M. Gérard Bailly, rapporteur, a répondu qu'il mettait surtout en cause les grandes disparités du montant de cet impôt et la charge qu'il faisait peser sur les terres peu productives, notamment en zone de montagne. S'agissant des petits veaux laitiers, il a indiqué que le rapport recommandait leur valorisation dans la filière de l'alimentation des animaux de compagnie. Il a toutefois nuancé la perspective d'une surproduction structurelle de viande bovine, indiquant qu'une étude récente de l'Institut de l'Elevage envisageait un équilibre du marché européen de la viande bovine à l'horizon 2008.

Après avoir constaté que l'existence d'une multiplicité de primes entraînait une suradministration de l'élevage bovin, M. Daniel Raoul a considéré que la juxtaposition des aides à l'animal et de la prime à la surface herbagère allait encore complexifier le dispositif.

M. Jean-Paul Emorine a répondu que le rapport propose une vraie mesure de simplification administrative. Dès lors que les directions départementales de l'agriculture sont en mesure de disposer, grâce à la banque nationale de données d'identification des bovins, de toutes les informations nécessaires sur chaque cheptel, les éleveurs pourraient être dispensés d'accomplir les multiples démarches de demandes d'aides, à l'exception de la déclaration annuelle de surface et de la tenue du registre des bovins sur l'exploitation. Abordant la question de la taxe sur le foncier non bâti, il a fait valoir que toute réforme tendant à réviser les valeurs cadastrales se heurtait au problème de la différence de valeurs locatives entre les régions. Sans proposer une suppression pure et simple, a-t-il ajouté, la mission d'information souhaite qu'une réflexion soit engagée sur ce dossier dans le cadre de la réforme de la fiscalité locale.

M. Gérard Bailly, rapporteur, a précisé que le rapport détaillait l'ensemble des formalités administratives et des contrôles qui étaient imposés aux éleveurs en contrepartie de la perception des aides.

▸ **Les données**:
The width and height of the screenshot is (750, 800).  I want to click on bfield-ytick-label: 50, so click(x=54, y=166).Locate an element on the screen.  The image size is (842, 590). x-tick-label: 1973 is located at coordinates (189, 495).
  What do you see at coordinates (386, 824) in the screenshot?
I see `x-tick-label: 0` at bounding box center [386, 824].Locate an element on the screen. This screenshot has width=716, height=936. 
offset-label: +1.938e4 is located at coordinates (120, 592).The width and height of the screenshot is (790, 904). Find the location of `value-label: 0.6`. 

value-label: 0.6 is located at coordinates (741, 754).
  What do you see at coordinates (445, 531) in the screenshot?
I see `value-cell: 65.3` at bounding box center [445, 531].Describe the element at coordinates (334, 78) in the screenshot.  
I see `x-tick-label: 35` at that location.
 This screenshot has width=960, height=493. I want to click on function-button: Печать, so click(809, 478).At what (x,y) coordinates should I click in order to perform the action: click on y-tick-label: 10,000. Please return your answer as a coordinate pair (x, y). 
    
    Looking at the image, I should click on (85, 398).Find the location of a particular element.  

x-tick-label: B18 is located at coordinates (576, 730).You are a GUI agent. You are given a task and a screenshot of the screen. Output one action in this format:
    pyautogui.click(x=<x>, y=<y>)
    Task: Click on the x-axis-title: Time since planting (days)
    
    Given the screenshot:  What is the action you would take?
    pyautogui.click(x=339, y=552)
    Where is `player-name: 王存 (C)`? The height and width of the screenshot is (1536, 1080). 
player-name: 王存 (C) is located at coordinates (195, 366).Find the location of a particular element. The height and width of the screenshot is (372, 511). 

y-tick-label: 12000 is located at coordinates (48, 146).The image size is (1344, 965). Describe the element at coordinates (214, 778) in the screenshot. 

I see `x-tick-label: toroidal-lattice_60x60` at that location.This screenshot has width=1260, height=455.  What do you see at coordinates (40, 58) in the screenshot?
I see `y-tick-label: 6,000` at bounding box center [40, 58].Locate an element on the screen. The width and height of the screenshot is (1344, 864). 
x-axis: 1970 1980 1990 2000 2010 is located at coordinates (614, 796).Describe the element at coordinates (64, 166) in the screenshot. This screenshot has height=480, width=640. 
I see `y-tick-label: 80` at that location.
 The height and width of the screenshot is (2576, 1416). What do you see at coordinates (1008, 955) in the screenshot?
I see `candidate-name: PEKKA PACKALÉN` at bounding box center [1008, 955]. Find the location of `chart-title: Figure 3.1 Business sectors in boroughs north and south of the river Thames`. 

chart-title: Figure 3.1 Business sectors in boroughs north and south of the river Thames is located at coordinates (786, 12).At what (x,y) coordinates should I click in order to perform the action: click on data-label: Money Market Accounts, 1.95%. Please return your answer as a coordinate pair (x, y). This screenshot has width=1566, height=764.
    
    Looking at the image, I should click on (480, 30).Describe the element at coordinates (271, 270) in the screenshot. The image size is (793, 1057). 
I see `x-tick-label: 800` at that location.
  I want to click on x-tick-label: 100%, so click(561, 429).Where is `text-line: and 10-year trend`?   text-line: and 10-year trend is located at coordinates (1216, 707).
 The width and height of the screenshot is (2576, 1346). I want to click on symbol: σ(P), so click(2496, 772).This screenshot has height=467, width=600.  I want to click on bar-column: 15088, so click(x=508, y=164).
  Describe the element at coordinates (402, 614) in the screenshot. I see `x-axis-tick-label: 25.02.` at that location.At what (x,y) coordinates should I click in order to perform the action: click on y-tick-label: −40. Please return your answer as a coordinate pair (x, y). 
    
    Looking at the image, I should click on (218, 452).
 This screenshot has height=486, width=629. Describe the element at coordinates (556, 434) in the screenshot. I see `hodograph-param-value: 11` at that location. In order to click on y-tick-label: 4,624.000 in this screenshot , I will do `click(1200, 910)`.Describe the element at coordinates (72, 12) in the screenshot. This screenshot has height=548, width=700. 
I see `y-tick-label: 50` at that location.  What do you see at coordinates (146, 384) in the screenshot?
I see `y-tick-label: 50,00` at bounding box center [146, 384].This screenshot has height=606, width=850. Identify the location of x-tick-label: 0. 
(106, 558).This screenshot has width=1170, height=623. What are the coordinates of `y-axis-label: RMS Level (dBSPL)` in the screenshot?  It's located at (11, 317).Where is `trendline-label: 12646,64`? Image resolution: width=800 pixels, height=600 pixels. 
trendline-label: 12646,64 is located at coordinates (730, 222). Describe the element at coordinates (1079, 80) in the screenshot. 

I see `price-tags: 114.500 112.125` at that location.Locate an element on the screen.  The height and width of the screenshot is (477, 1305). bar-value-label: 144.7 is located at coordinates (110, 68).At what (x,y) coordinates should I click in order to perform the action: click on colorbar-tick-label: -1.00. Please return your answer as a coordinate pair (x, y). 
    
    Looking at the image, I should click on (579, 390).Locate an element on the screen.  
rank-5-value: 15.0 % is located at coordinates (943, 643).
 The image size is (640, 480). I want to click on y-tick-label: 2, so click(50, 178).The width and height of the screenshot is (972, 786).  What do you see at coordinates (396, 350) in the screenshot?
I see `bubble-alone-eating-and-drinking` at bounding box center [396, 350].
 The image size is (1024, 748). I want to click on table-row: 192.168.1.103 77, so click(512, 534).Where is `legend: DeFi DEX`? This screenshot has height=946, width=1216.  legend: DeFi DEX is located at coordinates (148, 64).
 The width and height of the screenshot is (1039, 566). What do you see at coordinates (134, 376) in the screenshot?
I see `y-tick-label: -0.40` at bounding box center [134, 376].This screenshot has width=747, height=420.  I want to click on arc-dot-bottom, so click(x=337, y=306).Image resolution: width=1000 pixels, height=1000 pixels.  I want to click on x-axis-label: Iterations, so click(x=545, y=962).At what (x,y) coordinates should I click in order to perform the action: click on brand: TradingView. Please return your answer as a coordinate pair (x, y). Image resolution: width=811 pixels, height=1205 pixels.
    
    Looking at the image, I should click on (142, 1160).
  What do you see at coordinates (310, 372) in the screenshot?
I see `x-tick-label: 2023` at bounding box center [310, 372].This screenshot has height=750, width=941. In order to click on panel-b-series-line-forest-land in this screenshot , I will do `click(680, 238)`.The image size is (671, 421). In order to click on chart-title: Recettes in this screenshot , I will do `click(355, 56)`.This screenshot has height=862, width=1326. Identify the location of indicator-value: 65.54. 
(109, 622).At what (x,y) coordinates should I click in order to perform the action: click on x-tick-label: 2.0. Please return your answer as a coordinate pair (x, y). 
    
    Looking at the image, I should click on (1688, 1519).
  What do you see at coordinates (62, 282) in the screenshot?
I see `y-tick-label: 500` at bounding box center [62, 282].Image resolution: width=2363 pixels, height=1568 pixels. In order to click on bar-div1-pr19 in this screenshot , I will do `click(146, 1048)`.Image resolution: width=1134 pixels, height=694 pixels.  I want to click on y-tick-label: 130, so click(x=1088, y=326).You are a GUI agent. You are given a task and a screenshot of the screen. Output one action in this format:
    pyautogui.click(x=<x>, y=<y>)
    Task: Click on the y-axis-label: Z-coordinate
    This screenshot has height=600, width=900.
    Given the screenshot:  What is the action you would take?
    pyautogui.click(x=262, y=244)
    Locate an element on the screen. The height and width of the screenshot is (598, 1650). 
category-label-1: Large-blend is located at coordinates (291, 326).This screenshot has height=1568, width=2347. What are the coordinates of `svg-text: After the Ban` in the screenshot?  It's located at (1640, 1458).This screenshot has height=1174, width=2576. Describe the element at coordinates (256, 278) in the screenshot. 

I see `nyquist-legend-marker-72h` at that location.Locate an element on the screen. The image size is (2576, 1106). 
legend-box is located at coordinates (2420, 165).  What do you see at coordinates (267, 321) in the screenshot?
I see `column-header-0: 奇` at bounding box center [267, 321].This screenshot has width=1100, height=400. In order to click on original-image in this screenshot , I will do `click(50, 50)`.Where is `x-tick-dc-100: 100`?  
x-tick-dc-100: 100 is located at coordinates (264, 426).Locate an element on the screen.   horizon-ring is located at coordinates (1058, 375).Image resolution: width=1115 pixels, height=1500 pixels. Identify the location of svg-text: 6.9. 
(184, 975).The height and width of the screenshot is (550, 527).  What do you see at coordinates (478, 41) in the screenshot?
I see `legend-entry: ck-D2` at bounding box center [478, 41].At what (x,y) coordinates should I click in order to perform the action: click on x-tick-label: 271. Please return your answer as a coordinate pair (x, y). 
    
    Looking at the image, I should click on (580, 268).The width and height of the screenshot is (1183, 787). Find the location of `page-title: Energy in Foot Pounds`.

▸ **Travail demandé**:
a – Pour chacune des affirmations (i), (ii) et (iii), indiquez par oui ou par non si elle concorde avec l'extrait choisi, en citant mot pour mot les termes de l'extrait qui tranchent. (i) Le rapport préconise de valoriser les petits veaux laitiers dans la filière de l'alimentation des animaux de compagnie. (ii) D'après l'étude récente de l'Institut de l'Elevage, le marché européen de la viande bovine serait en surproduction à l'horizon 2008. (iii) La mission d'information propose de supprimer purement et simplement la taxe sur le foncier non bâti.
b – Réécrivez le passage de l'extrait choisi qui va de "M. Gérard Bailly, rapporteur, a répondu" jusqu'à "complexifier le dispositif.", en y substituant "élevage ovin" à "élevage bovin".

▸ **Réponses par tâche**:
a –
(i) Oui : « le rapport recommandait leur valorisation dans la filière de l'alimentation des animaux de compagnie ».
(ii) Non : « envisageait un équilibre du marché européen de la viande bovine à l'horizon 2008 ».
(iii) Non : « Sans proposer une suppression pure et simple ».

b –
M. Gérard Bailly, rapporteur, a répondu qu'il mettait surtout en cause les grandes disparités du montant de cet impôt et la charge qu'il faisait peser sur les terres peu productives, notamment en zone de montagne. S'agissant des petits veaux laitiers, il a indiqué que le rapport recommandait leur valorisation dans la filière de l'alimentation des animaux de compagnie. Il a toutefois nuancé la perspective d'une surproduction structurelle de viande bovine, indiquant qu'une étude récente de l'Institut de l'Elevage envisageait un équilibre du marché européen de la viande bovine à l'horizon 2008.

Après avoir constaté que l'existence d'une multiplicité de primes entraînait une suradministration de l'élevage ovin, M. Daniel Raoul a considéré que la juxtaposition des aides à l'animal et de la prime à la surface herbagère allait encore complexifier le dispositif.